Obviously, we shouldn't discredit people who want to do their own thing, but catering to them too hard is going against that "Multiplayer" aspect. The person next to you brings up a really good point that I'd like to illustrate with my own experience.
I do have social anxiety. Oh I'm fine and extraverted online, but when I don't know the environment I'm going to shove myself in, I basically freeze into stone. Going through Sastasha to Copperbell was an exercise in obssession. I didn't "study" Mizzteq's guides for something that now I take for granted. I went absolutely insane trying to figure out how the dungeon was like because I didn't want to make a complete and utter fool of myself. By that I meant stuff like "any maps? What animations should I look for? What's she doing as a tank so I know which button to press when?". Ifrit was so bad because "oh it's a standalone boss, he probably is very hard" to the point where I cancelled my queue about five times because I was having panic attacks.

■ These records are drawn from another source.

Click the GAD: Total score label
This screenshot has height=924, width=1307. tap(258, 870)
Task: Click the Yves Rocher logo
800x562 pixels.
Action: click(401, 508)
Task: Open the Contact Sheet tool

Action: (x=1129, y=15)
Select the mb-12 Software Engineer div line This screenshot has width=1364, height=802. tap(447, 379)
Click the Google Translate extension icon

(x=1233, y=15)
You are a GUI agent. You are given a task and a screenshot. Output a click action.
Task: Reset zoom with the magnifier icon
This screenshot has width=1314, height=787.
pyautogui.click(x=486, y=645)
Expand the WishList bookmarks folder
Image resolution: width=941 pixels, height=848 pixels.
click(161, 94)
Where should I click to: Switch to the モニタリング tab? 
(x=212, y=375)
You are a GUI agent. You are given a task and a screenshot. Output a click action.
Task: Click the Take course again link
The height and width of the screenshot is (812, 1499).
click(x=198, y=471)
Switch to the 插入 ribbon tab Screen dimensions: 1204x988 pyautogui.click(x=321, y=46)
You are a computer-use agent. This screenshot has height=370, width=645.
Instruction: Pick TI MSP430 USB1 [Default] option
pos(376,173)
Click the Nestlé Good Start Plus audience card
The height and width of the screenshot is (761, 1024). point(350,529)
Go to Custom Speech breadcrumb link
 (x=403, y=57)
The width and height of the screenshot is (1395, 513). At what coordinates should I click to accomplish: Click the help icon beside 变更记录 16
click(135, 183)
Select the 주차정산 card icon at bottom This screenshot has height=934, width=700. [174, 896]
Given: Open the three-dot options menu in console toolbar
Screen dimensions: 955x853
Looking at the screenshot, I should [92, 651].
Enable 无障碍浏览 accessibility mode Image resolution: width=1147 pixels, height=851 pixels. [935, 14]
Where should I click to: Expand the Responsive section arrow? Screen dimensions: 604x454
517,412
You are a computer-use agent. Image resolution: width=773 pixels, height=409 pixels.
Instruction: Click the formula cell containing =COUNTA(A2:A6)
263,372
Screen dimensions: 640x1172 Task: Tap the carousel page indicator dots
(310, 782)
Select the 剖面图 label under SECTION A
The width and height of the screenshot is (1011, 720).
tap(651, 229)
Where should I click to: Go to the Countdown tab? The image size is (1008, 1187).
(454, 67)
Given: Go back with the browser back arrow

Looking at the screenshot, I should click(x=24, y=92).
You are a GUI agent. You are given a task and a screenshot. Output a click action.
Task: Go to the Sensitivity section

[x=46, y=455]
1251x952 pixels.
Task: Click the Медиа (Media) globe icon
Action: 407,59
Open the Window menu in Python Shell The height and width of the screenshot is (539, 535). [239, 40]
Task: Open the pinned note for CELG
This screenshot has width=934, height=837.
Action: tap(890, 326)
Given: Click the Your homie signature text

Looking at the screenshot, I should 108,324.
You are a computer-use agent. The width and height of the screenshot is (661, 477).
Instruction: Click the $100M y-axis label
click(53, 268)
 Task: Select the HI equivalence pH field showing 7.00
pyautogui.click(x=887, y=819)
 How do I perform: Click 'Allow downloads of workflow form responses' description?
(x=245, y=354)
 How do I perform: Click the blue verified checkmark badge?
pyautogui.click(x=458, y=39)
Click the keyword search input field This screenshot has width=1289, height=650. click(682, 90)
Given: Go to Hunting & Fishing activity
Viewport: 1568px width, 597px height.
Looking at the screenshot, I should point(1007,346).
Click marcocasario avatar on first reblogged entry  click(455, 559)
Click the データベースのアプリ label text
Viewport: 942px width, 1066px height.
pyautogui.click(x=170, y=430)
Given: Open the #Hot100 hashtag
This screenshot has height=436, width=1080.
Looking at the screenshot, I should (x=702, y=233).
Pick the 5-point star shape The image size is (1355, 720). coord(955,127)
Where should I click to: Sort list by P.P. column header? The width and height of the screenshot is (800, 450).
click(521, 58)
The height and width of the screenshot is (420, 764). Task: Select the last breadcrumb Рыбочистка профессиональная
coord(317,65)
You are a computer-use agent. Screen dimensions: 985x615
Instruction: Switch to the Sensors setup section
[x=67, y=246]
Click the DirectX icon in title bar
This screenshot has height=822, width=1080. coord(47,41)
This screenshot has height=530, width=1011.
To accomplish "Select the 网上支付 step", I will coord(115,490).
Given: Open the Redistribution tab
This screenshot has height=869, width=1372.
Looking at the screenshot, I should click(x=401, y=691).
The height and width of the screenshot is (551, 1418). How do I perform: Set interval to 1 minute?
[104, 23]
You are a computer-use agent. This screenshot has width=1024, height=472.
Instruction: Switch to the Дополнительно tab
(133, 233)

A lot of it came from how I imagined the internet would be. Sure, after that it got a lot better because I realized it wasn't that bad. Then I got into an FC and slowly that anxiety went away. I still feel it when I join for Savage content, which is why I at least try to watch guides to have a notion of what I'm going to do. I will fail, I will wipe, I will likely even cause a wipe. But I know now that I can learn and most people will be patient.
But I knew what I had gotten myself into. I knew this was a multiplayer game and that I needed to be in a party with other people. That was its focus, its appeal, and thus I had to respect it, and I didn't question whether maybe they should have changed it. It said so on the label: "MMORPG". My anxiety comes from my own self, from within. It's not videogame anxiety, this crap plagues me irl to the point where it's a medical concern of mine. And while it's not healthy, at times I forced myself to go through content, disable chat and pretend the others are NPCs. Because to me, I paid for the online multiplayer experience, and I wouldn't be here knowing that if I didn't want to.
Of course, this is just my experience, and some likely have it far worse, others have it far better. Just because I pushed myself doesn't mean others have to nor that it was okay to begin with. But there is a bit of awareness to be had with the "Multiplayer" aspect of the label, and unfortunately, we can't deny that it brings along an expectation and standard. It shapes what we're going to interact with. We might have ways to mitigate this and help people with anxiety to feel at ease, but in an MMO, at some point, other people will be around.